Решение было принято. «Энола Гэй» взяла курс на Хиросиму. Смерть уже витала над головой Тиэко, с улыбкой слушавшей только что проснувшуюся дочь. Она замахнулась безжалостной косой над головой Сатико, которую мать причесывала перед зеркалом, и над головами сотен тысяч ничего не подозревавших хиросимских жителей.

В девять часов по курсу «Энолы Гэй» сквозь облака прорезались, словно клыки хищника, горные вершины острова Сикоку. Приближался момент, ради которого экипажи «крепостей» не спали в эту ночь.

Парсонс, несмотря на холод в кабине, снова покрылся потом от одной мысли об ответственности, которую на него возложили. Схватив инструмент, он еще раз нырнул в бомбовый отсек, чтобы окончательно убедиться в исправности своего «хозяйства». Парсонс знал, что, не взо- рвись по его вине «Малыш», на создание которого истратили не одну сотню миллионов долларов, ему конец — военный трибунал, позор разжалования, а возможно, и годы тюрьмы…

В 9.12 штурман-бомбардир Томас Фириби нарушил молчание:

— Командир, до сброса остается три минуты.

Об этом он предупредил и экипажи двух других «крепостей», изготовившихся к послесбросовому маневрированию.

Все с замиранием сердца ждали дальнейших событий.

В 9.15 утра из бомболюка «Энолы Гэй» выскользнула атомная бомба и устремилась вниз, а Тиббетс, напрягая всю силу мышц, навалился на штурвал, разворачивая инертную машину на обратный курс. Чтобы спасти свои жизни, они должны были за время падения бомбы уйти хотя бы километров на пятнадцать от эпицентра взрыва.

«Энола Гэй», скрипя от чрезмерной для нее нагрузки, выполнила истребительский разворот с креном 60 градусов.

Такой необычный для бомбардировщика маневр выходил за рамки безопасности полета, но то, что падало вниз на небольшом парашюте, было гораздо страшнее угрозы разрушения машины. Развернувшись на обратный курс, Тиббетс отжал штурвал от себя. «Энола Гэй», словно скользя с горы, набрала максимальную скорость.

До взрыва майор Фириби не отрывал глаз от скачущей стрелки секундомера.

— Сорок секунд, — объявил он по переговорному устройству.

Экипаж натянул на глаза черные очки, выданные с целью предохранить их от светового излучения. Но тут же летчики, чертыхаясь, подняли их на лоб. В этих «наглазниках» они были почти слепыми и, не видя приборов, не могли пилотировать машину.

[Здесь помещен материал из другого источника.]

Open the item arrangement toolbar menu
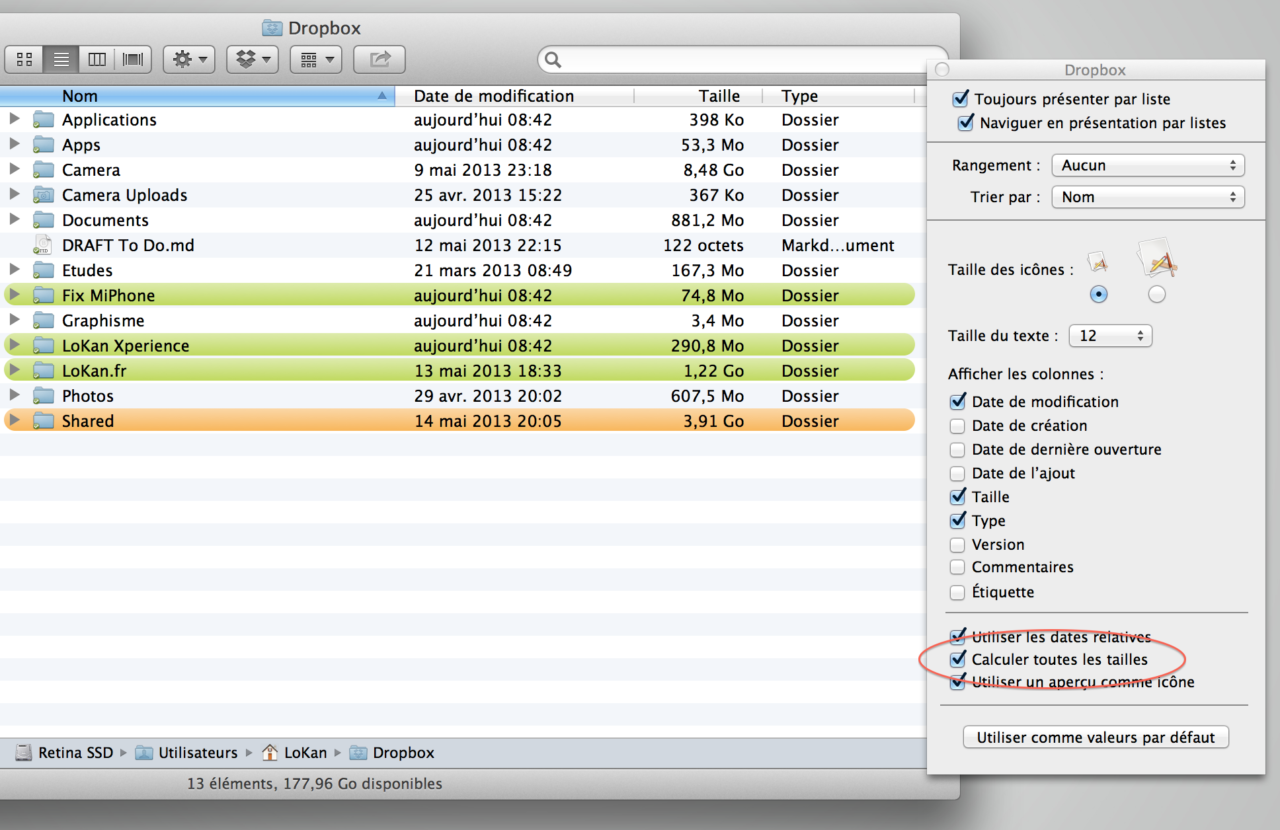 [316, 59]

Хиросима была позади. «Энола Гэй» мчалась на юго-восток, навстречу солнцу, уходя от джинна, выпущенного из бутылки. И вдруг все небо, даже впереди по курсу, осветилось вспышкой, затмившей свет солнца. Через пятнадцать секунд пришла ударная волна. Кормовой стрелок Бом Шумард с ужасом увидел, как к самолету с огромной скоростью подходит, вспучиваясь и мерцая, масса уплотненного воздуха. Спазма перехватила ему горло. Считая, что наступил конец, он закрыл глаза. «Энола Гэй» успела отойти от эпицентра на двадцать километров, но энергия ударной волны даже на удалении, казалось, могла переломить лонжероны крыльев. Словно волна цунами, она захлестнула «сверхкрепость», швырнув многотонную машину, как бумажного голубя.

На какое-то время самолет стал неуправляемым. Он провалился вниз на несколько сот метров, не реагируя на движения рулей. Лишь спустя несколько секунд Б-29 обрел управляемость. Но не успел экипаж опомниться от первой встряски, как Бом Шумард крикнул:

— О боже! Идет вторая волна!

Второй вал, отразившись от земной поверхности, словно бумеранг, вернулся к хозяину и швырнул самолет вверх. Экипаж еще раз пережил несколько секунд ужаса.

Первым опомнился Тиббетс:

— Внимание, экипаж, всем доложить, есть ли какие повреждения!

«Энола Гэй» оказалась выносливой машиной. Несмотря на полученную встряску, все агрегаты корабля работали исправно.

— Посмотрите, что там происходит! — воскликнул Шумард изменившимся голосом. Ему, сидящему в кормовой установке, была великолепно видна задняя полусфера. Чтобы посмотреть на необычное зрелище, Тиббетс изменил курс. Над Хиросимой поднимался огненный шар, который постепенно, теряя яркость, приобретал форму грибовидного облака.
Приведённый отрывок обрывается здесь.